Speaking from personal experience two things that worked for me were -
One - Growing older: There's some serious magic in the way age puts things in perspective. I find myself trying new things and enjoying them. Don't we often call old people eccentric? In all probability they are simply doing exactly as they please. I'm so looking forward to turning into an eccentric old woman.
and Two - Having kids: Seriously, the little monsters can scare the s**t out of the big one. Since they came along, the twins found so many different ways to embarrass me at so many different levels that by the time they had figured out what the word 'embarrassment' means I had attained nirvana. I mean where's the space for the e-word after being publicly subjected to raging tantrums, being made to fish out tiny transformer parts from public dustbins and I don't even want to think about what happened in lingerie section of the mall. Yeah they pretty much did it for me.
Unfortunately all of that is not quite in our hand. Some friends swear by the good effects of the 'spirit' if you know what I mean - a drink or two and you're good to go. The results however can be a tad unpredictable and if that's not your style you need to try other ways. Here's how:
Take on the monster full blast:
The more often you trounce it the easier it becomes, a minuscule degree at a time - but better it does get. I well remember how utterly embarrassed I was when my first byline appeared in the newspaper. Happy yes, most definitely, but embarrassed as hell too. Yet I wrote and wrote and wrote. It helped that it was part of my job and that I had little choice. But on I went and here I am writing about the monster himself. Ah progress!!!
Know your stuff:
Knowledge and practice is another way to go after it. Practice, practice and more practice.
Relive your successes:
.. and store them away in your head. The next time the monster comes by you know you've kicked it once you can do it again. And remember that wonderful after-the-kick moment? Bliss, isn't it? Savour it.
Focus on others:
If you haven't realised this already there are many people like us out there. It makes sense then to have each other's backs. Watch out for that new girl in your class, say a Hello. See someone struggling with a machine in the gym - lend a hand. The friendlier you make the atmosphere around you the more comfortable you feel, as does your friend and that makes both your monsters decidedly uncomfortable. Two birds one stone :-).
Talk to yourself:
Remind yourself that others are human - just like you - and that nobody is the best at everything. Remind yourself of the things you're reasonably good at. You might not be the best conversation maker but you may rule the research lab, you may not set the dance floor on fire but you may light up a classroom. It takes courage to do something you know you're not good at, so if you've put yourself in that uncomfortable situation, you're one brave person. Remind yourself.

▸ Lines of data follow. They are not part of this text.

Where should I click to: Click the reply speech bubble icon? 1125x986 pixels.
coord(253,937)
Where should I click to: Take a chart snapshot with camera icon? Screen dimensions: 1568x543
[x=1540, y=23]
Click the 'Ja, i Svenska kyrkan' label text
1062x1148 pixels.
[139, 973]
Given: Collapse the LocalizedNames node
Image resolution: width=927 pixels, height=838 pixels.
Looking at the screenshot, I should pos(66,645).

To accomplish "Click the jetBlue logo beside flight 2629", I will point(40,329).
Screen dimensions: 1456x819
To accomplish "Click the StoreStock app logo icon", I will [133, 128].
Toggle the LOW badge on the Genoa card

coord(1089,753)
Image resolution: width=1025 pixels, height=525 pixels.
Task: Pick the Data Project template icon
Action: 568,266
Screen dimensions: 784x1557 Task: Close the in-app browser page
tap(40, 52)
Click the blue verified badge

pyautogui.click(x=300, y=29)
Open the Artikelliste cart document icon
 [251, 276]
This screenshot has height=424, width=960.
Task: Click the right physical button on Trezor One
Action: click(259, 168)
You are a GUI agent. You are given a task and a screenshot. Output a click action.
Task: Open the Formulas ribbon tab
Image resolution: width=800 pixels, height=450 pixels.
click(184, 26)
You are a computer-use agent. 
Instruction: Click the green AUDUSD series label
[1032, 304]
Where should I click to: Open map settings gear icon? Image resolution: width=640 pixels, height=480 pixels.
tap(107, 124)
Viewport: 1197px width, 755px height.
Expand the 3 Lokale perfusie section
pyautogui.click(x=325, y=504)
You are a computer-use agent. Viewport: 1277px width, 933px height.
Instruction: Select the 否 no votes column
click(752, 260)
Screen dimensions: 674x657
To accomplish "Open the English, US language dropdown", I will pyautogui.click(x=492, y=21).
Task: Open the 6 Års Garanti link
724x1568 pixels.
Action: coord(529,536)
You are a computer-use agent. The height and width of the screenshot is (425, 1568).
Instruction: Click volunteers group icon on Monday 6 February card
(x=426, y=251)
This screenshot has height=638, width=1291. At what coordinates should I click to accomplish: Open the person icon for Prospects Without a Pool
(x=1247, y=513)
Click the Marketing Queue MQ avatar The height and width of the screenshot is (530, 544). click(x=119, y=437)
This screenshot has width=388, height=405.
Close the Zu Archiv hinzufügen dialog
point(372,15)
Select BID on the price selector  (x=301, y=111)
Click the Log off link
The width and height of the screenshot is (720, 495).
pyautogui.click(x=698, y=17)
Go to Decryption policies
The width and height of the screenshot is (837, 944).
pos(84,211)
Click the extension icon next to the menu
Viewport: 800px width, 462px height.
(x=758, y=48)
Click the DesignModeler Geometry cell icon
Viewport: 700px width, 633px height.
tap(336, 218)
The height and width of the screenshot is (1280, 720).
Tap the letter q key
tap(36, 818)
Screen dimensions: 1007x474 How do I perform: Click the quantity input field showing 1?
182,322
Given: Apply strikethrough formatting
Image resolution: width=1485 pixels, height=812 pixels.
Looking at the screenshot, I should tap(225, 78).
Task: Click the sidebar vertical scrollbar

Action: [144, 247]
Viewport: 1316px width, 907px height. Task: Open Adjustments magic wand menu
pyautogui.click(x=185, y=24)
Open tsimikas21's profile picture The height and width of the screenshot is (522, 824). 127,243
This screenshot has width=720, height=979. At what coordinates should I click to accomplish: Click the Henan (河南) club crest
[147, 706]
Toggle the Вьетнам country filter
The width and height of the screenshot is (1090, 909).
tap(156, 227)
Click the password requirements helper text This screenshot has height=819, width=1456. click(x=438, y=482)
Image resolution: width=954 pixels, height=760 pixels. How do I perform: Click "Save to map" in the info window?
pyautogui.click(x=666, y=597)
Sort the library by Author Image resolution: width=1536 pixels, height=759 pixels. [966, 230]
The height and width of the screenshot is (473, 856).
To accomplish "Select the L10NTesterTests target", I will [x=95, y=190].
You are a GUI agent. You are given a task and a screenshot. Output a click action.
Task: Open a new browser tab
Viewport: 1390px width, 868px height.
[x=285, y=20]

Don't take yourself too seriously. Laugh at yourself, admit your slip-up and ask for help if you need to.
Lastly, it really doesn't matter:
It helps to tell yourself that. IT DOES NOT MATTER. It really doesn't. Your fashion faux pas, your clumsy dance, your tongue tied appearance at the party - it will all be forgotten. People do forget. Sooner than you think.
The other option of course, is to go through life, playing it safe, avoiding judgement, keeping away from situations that require you to put yourself out there. You can do it. I've done that, for a long long time. But life's just that much more fun if you put up a fight and win, right?
Do give it a shot. Kick that monster (and keep kicking it) then watch how free, spontaneous and wonderfully happy you feel.